Robbie Hunter, an ironworker, is the president of the State Building and Construction Trades Council of California, rhunter@sbctc.org. He wrote this commentary for CALmatters.

Toward the end of the confirmation hearings for Brett Kavanaugh, Sen. Dick Durbin, Democrat from Illinois, asked him: “What is the dirtiest, hardest job you’ve ever had?”

Kavanaugh responded that he had a job one summer in high school working construction but incredulously spent more time talking about mowing friends’ and families’ lawns in suburban D.C.

I have no doubt that the lessons of the Kavanaugh hearing will forever be an ugly chapter in American politics that have triggered the wounds of generations of Americans.

And certainly, socio-economic privilege is not a predictor of criminal propensity. But the question of privilege and entitlement jump out as we think about who is best served to represent Californians in either Sacramento or Washington D.C.

What is the hardest, dirtiest job you’ve ever had?

This is a question that we need to be asking all of our elected and prospective elected leaders, as it is an important lens for how they experience blue-collar Californians.

The California State Building Trades Council represents nearly half a million construction workers including over 50,000 apprentices who, for a lifetime, go to hard, dirty and dangerous jobs every day and who look to Sacramento and Washington for lawmakers who will represent them and their work.

Like American manufacturing jobs, these voices are becoming almost impossible to find.
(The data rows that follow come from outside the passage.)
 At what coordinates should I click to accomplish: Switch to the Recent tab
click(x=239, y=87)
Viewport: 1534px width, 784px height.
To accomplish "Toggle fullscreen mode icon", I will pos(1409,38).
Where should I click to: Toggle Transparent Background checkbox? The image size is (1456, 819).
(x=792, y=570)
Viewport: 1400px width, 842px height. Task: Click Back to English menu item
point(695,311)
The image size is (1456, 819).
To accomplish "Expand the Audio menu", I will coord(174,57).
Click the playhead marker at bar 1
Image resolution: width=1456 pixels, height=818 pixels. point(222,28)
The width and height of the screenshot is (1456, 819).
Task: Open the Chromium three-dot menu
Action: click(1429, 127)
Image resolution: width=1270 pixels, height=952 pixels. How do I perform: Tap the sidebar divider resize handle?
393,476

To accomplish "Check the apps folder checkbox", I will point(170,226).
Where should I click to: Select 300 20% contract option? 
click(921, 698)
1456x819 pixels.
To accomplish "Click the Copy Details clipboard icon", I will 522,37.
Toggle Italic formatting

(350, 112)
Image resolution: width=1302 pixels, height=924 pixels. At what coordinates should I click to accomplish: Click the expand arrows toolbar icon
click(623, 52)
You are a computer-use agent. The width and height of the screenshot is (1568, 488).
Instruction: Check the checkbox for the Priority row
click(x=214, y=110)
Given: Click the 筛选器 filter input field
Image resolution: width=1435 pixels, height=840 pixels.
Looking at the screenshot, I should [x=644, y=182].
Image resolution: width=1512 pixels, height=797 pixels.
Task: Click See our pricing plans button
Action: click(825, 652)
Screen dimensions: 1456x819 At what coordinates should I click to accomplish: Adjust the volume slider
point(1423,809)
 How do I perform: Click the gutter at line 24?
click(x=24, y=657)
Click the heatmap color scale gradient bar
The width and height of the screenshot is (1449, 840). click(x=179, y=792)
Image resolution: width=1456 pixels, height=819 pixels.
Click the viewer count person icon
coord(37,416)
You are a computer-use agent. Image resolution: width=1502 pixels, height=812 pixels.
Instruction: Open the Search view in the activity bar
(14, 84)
We at the Building Trades are trying to change that.

Watching kids from the toughest neighborhoods in California graduate from our apprentice-training programs is like having a front row seat to watching someone’s future expand.

Kids who grew up in rented rooms work hard to master trades that put them on a path to the middle class and home ownership. And I can guarantee you that I was as proud when I watched my son graduate from the ironworker’s four-year apprentice program in La Palma as any parent might be watching their kid graduate from an Ivy League school.

It’s important to understand what it’s like to wash dishes, load pallets, work on an assembly line or wrestle a 30-ton girder into place 70 stories above the street.

There’s value in knowing what it’s like for a single mom to have to pick up shifts in order to afford sneakers so her kid can go to school and not be teased, and working the third shift after coming from your day job so you can pay for your daughter’s braces.

For many young men and women, getting a manufacturing job is a path out of working in the fields. And understanding the meaning of hard work is a crucial qualification for holding higher office.

Politicians like to talk about their education and degrees, and yes, those things are important. But equally important is an understanding of the blue-collar jobs and industries that make California work.

I spent a couple of years when I came to this country working in a meat packing house in Vernon while learning to weld at night school in Huntington Park.

Then I spent a lifetime as an ironworker building the LA skyline, and it’s with this context I proudly work for California’s construction workers.

Although we are fortunate to work with a handful of leaders who have not forgotten where they come from, it has become increasingly hard to find leaders who really understand what a day is like in the life of a blue-collar worker or understand the pride that comes from working with your hands, day in and day out.

I suspect, because of that, we increasingly see legislation and policies advanced that do not value blue-collar jobs and the families that rely on those jobs. Sadly yet, intolerably policies seem to indicate an entitled disdain for working families and the industries that pay their bills.

Busting one’s butt to go to Yale when you graduate as a jock from Georgetown Prep is no substitute for understanding what it feels like to be physically spent from a hard day’s work or what it means to risk life and limb in order to earn a paycheck to feed your family.

Going forward, at the Building Trades, we’re going to borrow Sen. Durbin’s question when speaking with candidates for public office: “What is the hardest, dirtiest job you’ve ever had?” We’re going to be real interested in their answers.